Hydroxyapatite nanoparticles drive the potency of Toll-like receptor 9 agonist for amplified innate and adaptive immune response

Qin Zeng 1,2,3,, Ruiqi Wang 4, Yuchen Hua 1,3, Hongfeng Wu 1,3, Xuening Chen 1,3, You-cai Xiao 4, Qiang Ao 2,3, Xiangdong Zhu 1,3,, Xingdong Zhang 1,2,3
PMCID: PMC9308403  PMID: 35911480

Abstract

The potency of Toll-like receptor 9 (TLR9) agonist to drive innate immune response was limited due to immune suppression or tolerance during TLR9 signaling activation in immune cells. Herein we addressed this problem by introducing hydroxyapatite nanoparticles (HANPs) to CpG ODN (CpG), a TLR9 agonist. The study revealed that HANPs concentration and duration-dependently reprogramed the immune response by enhancing the secretion of immunostimulatory cytokines (tumor necrosis factor α (TNFα) or IL-6) while reducing the production of immunosuppressive cytokine (IL-10) in macrophages in response to CpG. Next, the enhanced immune response benefited from increased intracellular Ca2+ in macrophage by the addition of HANPs. Further, we found exposure to HANPs impacted the mitochondrial function of macrophages in support of the synthesis of adenosine triphosphate (ATP), the production of nicotinamide adenine dinucleotide (NAD), and reactive oxygen species (ROS) in the presence or absence of CpG. In vaccinated mice model, only one vaccination with a mixture of CpG, HANPs, and OVA, a model antigen, allowed the development of a long-lasting balanced humoral immunity in mice without any histopathological change in the local injection site. Therefore, this study revealed that HANPs could modulate the intracellular calcium level, mitochondrial function, and immune response in immune cells, and suggested a potential combination adjuvant of HANPs and TLR9 agonist for vaccine development. graphic file with name 12274_2022_4683_Fig1_HTML.jpg

Electronic Supplementary Material

Supplementary material (TEM image, LDH activity, the Ca2+ release in PBS, qRT-PCR analysis, H&E staining, and IL-6 level in the injection site and serum) is available in the online version of this article at 10.1007/s12274-022-4683-x.
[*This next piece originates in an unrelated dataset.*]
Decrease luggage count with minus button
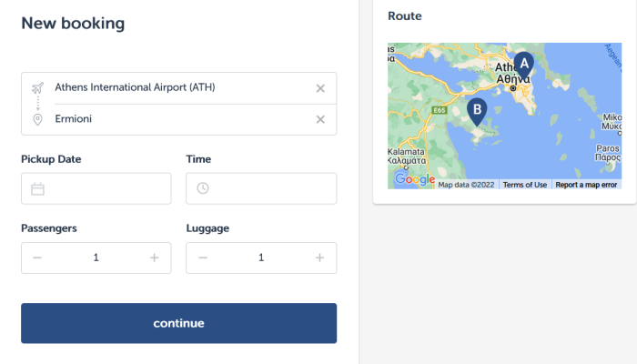The width and height of the screenshot is (637, 364). (x=203, y=258)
Keywords: hydroxyapatite nanoparticles, Toll-like receptor 9, intracellular calcium, mitochondrial function, adaptive immune response

Electronic Supplementary Material

12274_2022_4683_MOESM1_ESM.pdf (998.9KB, pdf)

Hydroxyapatite nanoparticles drive the potency of Toll-like receptor 9 agonist for amplified innate and adaptive immune response

Acknowledgements

We thank Tao Fu of Public lab platform in West China School of Basic Medical Sciences & Forensic Medicine of Sichuan University for help with TEM operation, and Xi Wu of the Analytical & Testing Center of Sichuan University for help with ICP measurement. We are grateful for the grants supported by Sichuan Science and Technology Program (Nos. 2020YFS0039 and 2020YFH0008), the National Natural Science Foundation of China (Nos. 81901685 and 32171333), and the Fundamental Research Funds for the Central Universities (No. YJ201915).

Contributor Information

Qin Zeng, Email: qzeng8156@scu.edu.cn.

Xiangdong Zhu, Email: zhu_xd1973@scu.edu.cn.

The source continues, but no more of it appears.